→ DATA SUPPLIED

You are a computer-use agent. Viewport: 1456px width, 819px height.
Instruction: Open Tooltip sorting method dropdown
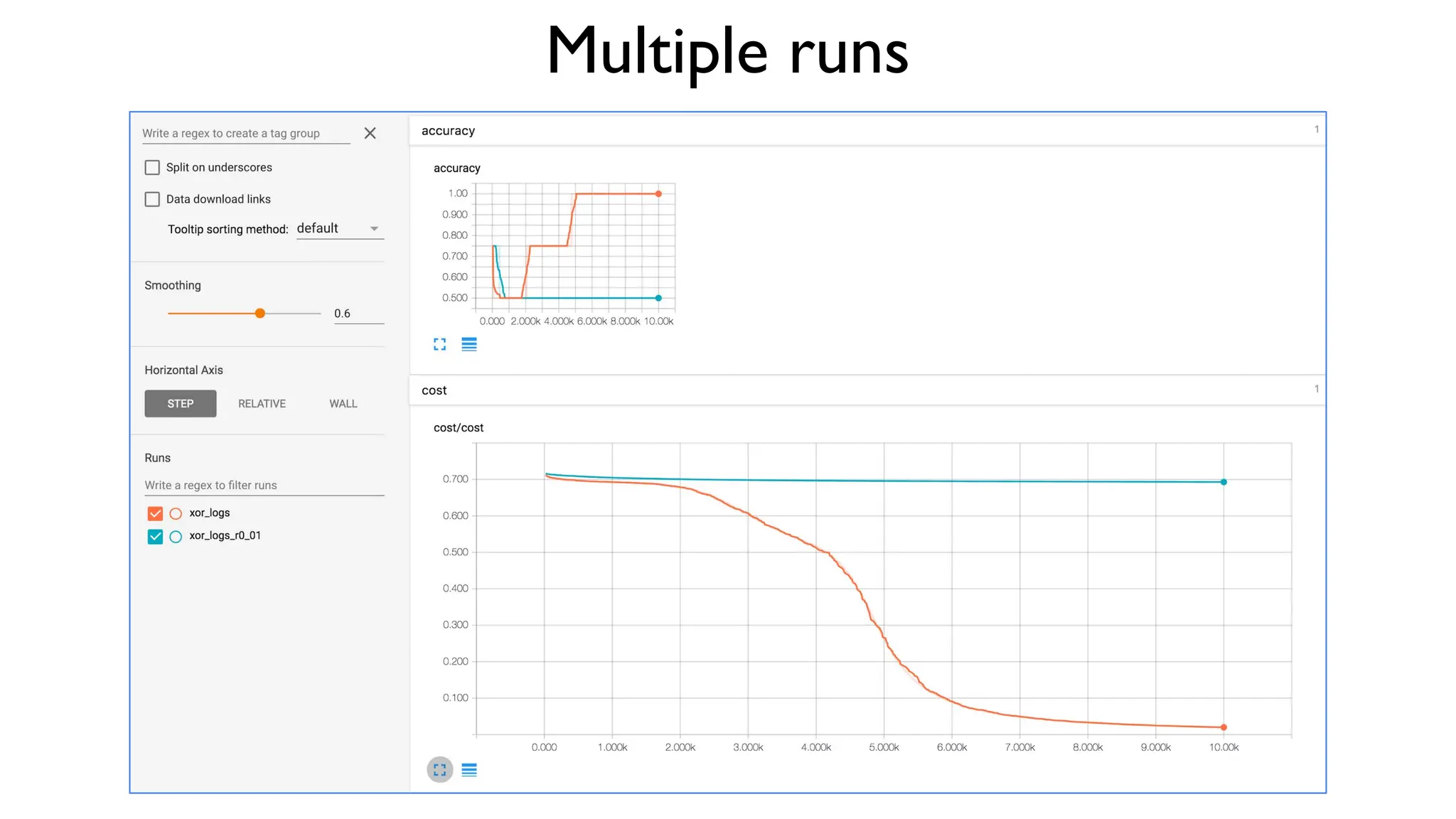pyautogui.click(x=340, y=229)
--
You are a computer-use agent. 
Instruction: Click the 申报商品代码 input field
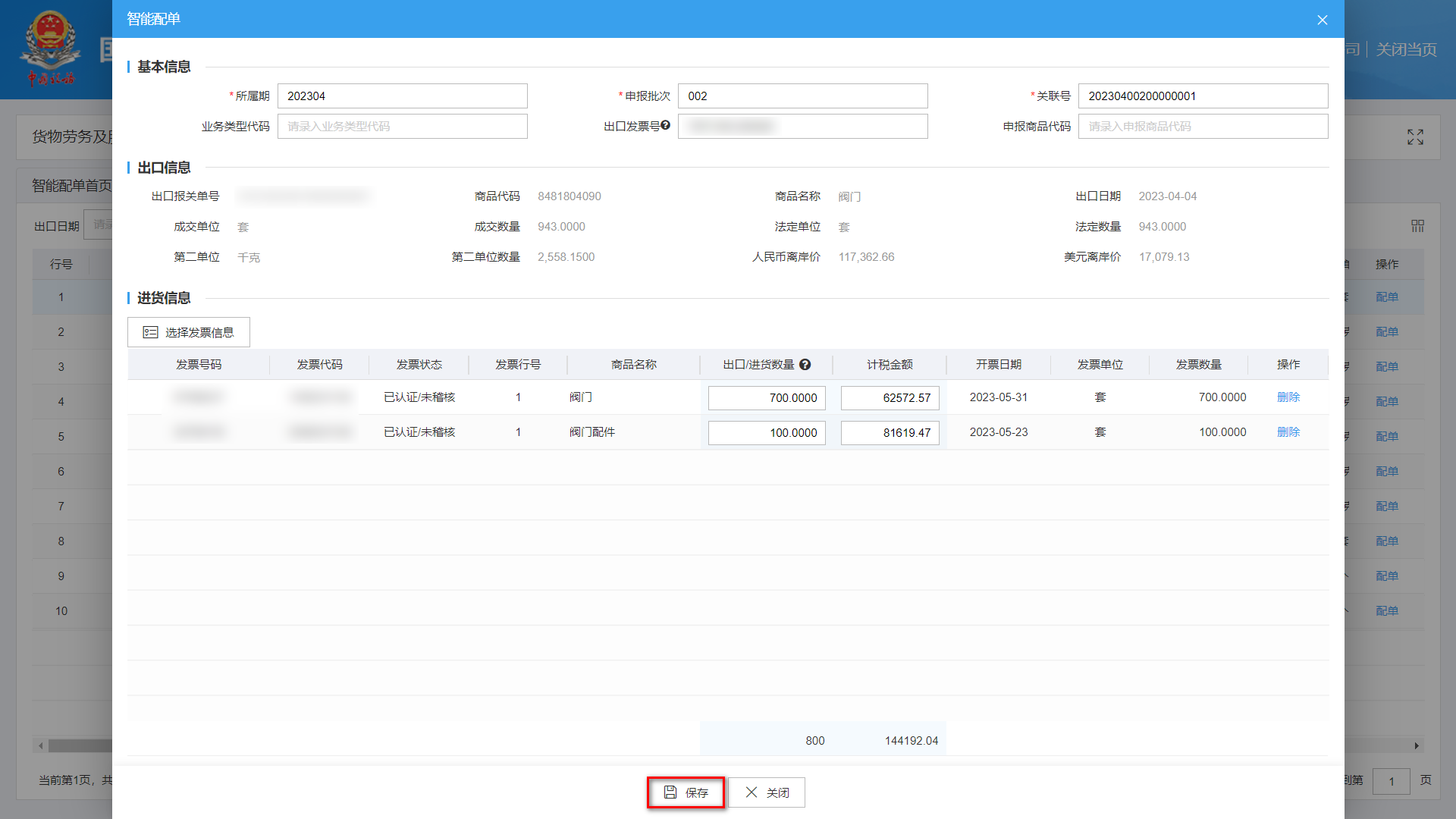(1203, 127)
--
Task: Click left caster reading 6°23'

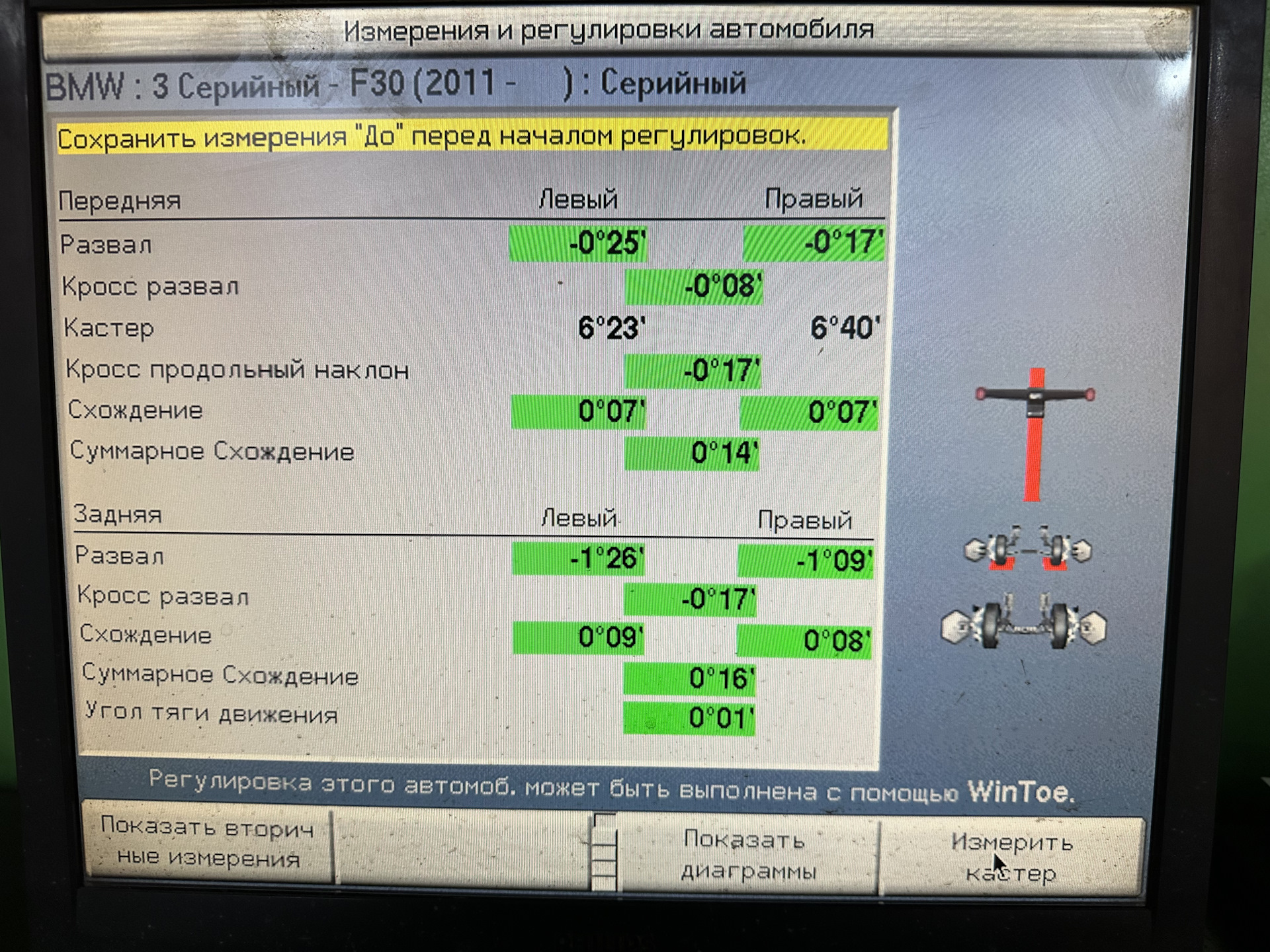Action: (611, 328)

→ ASSIGNMENT
Please show each line in the records above that contains "agent".

→ TASK ANSWER
You are a computer-use agent. Viewport: 1456px width, 819px height.
You are a computer-use agent. 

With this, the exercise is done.